There’s a lot of misinformation out there about tumble dryers. While it might not be quite as dramatic as “fake news”, it’s well worth cluing yourself in on what’s fact and fiction when it comes to all your appliances. This article will bust 5 of the most common myths about tumble dryers.
Myth #1: "You don’t need to clean the lint filter after every use"
Well, if you don’t mind reduced drying performance, increased energy consumption and lint all over your clothes, then sure, leave that lint filter where it is. However, all manufacturers recommend cleaning the lint filter after every load. It’s quick and easy, so getting into the habit will save you time and money in the long run.
Myth #2: "You can’t overload a dryer"
You certainly can. In fact, getting the load right for your tumble dryer is key to getting the best performance out of it. Airflow is key to efficient drying, so if you stuff the drum full to bursting, drying performance is seriously impacted. Not only that, but excessive loads can cause thermostat and belt failure. Filling your drum just over half way is a good rule of thumb to go by.

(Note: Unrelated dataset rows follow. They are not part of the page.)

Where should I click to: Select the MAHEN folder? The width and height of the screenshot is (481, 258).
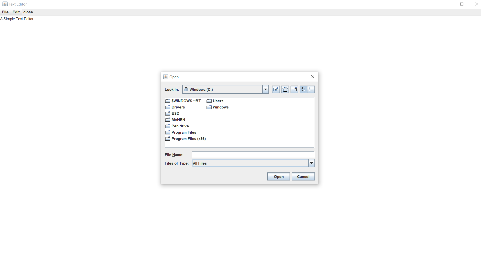[x=178, y=120]

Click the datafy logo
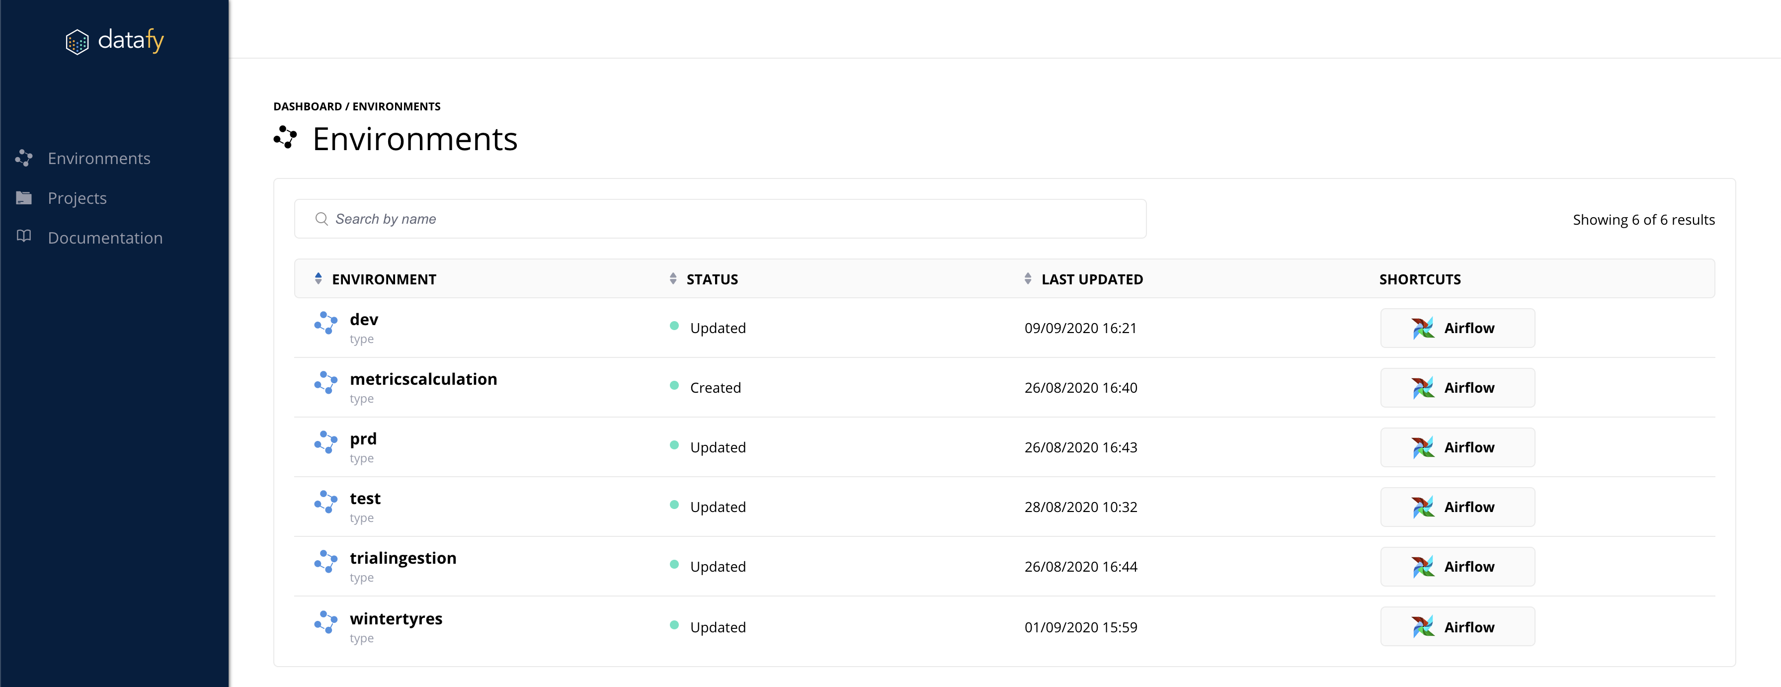pyautogui.click(x=115, y=41)
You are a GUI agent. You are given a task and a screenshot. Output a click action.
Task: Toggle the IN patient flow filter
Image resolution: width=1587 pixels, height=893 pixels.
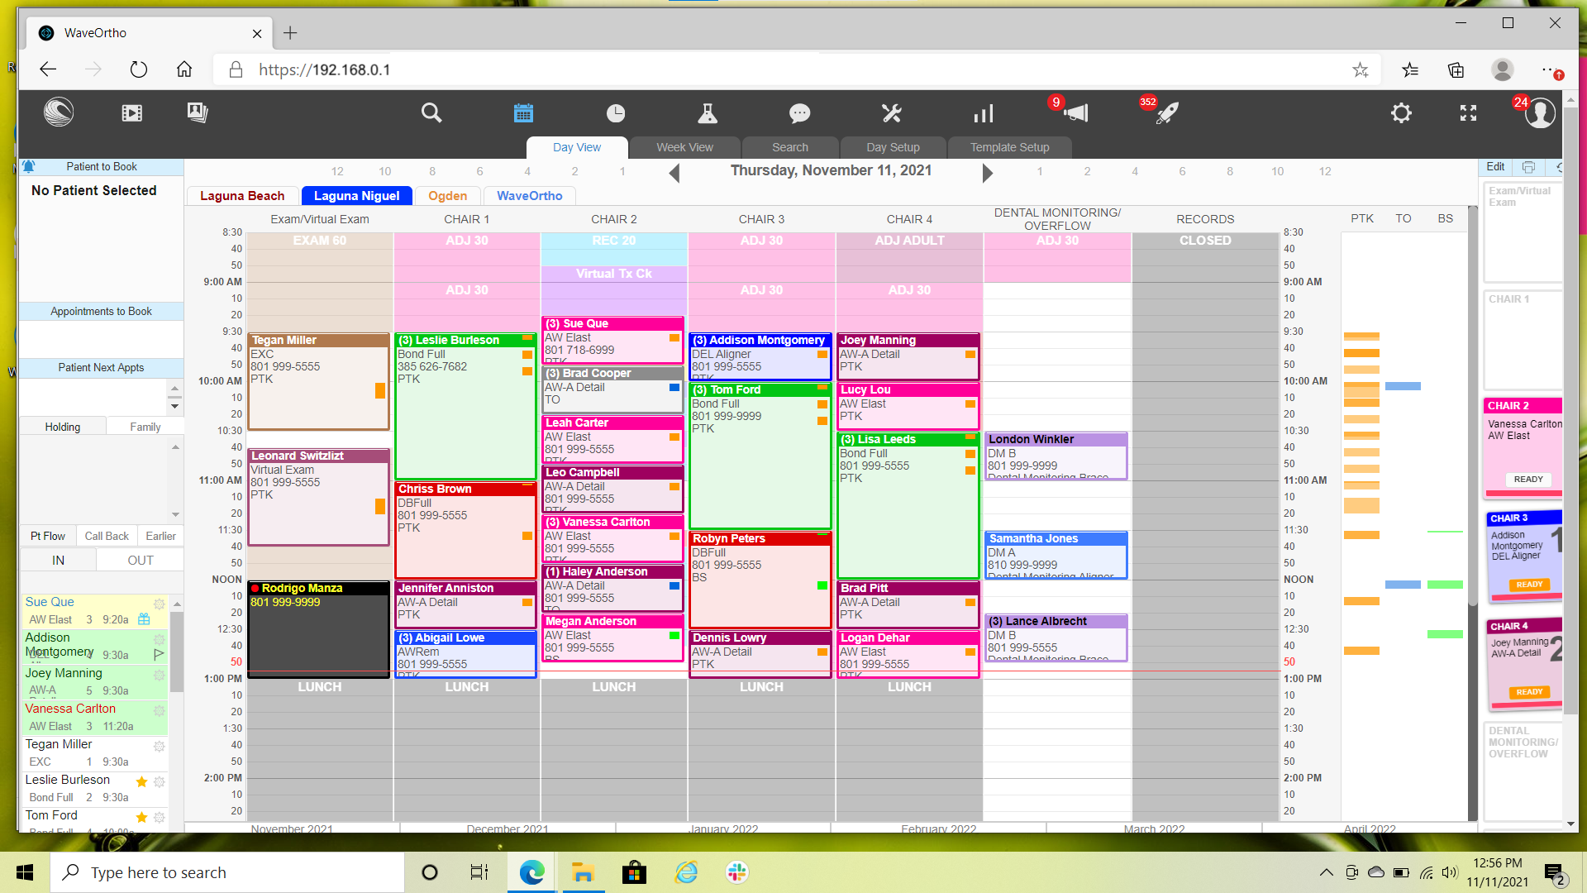(x=58, y=561)
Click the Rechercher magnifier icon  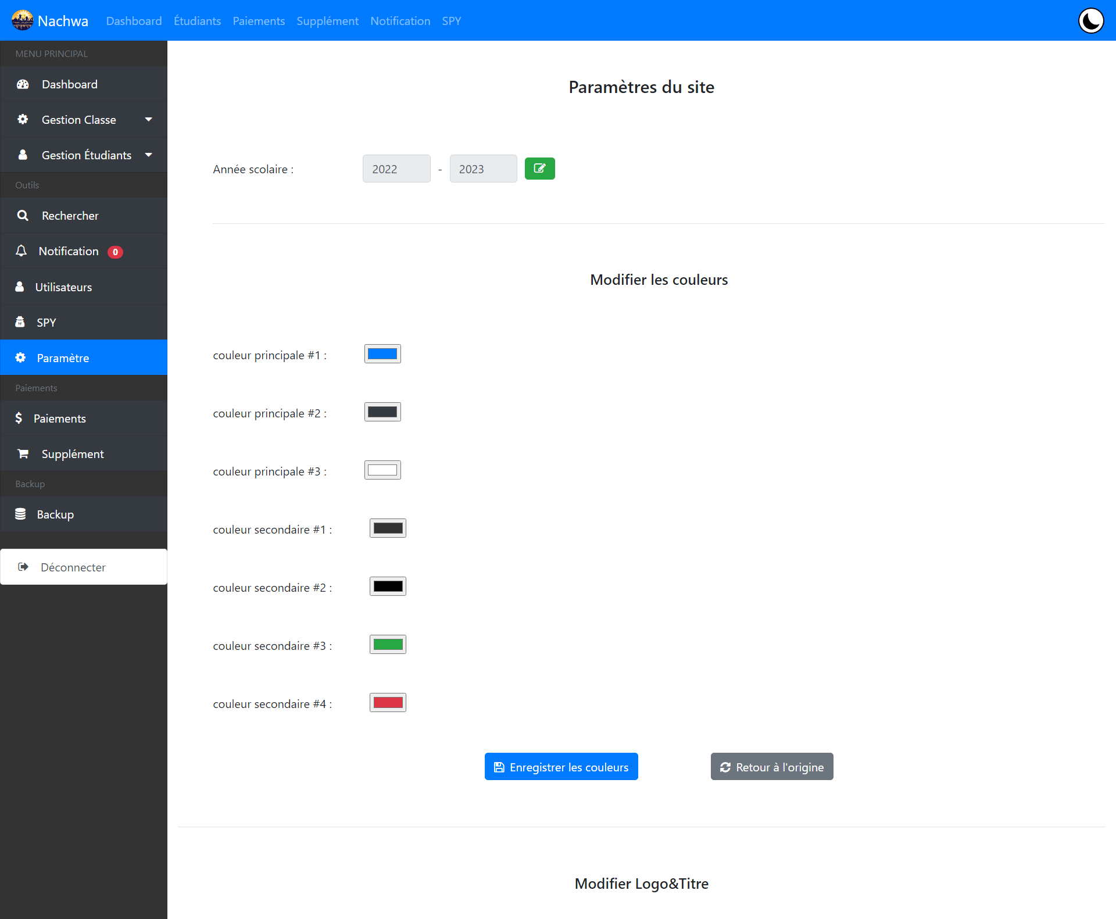point(23,216)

Myth #3: "It all shrinks!"
No, it doesn’t. Reading the care label in your garments will tell you whether they’re safe to tumble dry, and at what settings they should be dried. Look out for material-specific programmes or features on your tumble dryer to take care of more delicate items.
Myth #4: "Dryers eat socks"
Wherever the sock monster lives, it’s not in your tumble dryer. If you think your socks are disappearing, it’s much more likely that they’ve fallen on the floor between the drum and your laundry basket. Check under the appliance and to the side. The same goes for your washing machine.
Myth #5: "Fabric softener sheets cause fires"
Fabric softener sheets won’t cause fires, but poor care and maintenance can. We don’t want to alarm you, but a tumble dryer can catch fire if not used and cared for properly.
Cleaning the lint filter after every load, making sure any ventilation ducts are unobstructed, and general cleaning and maintenance of the appliance will help keep this risk to practically zero.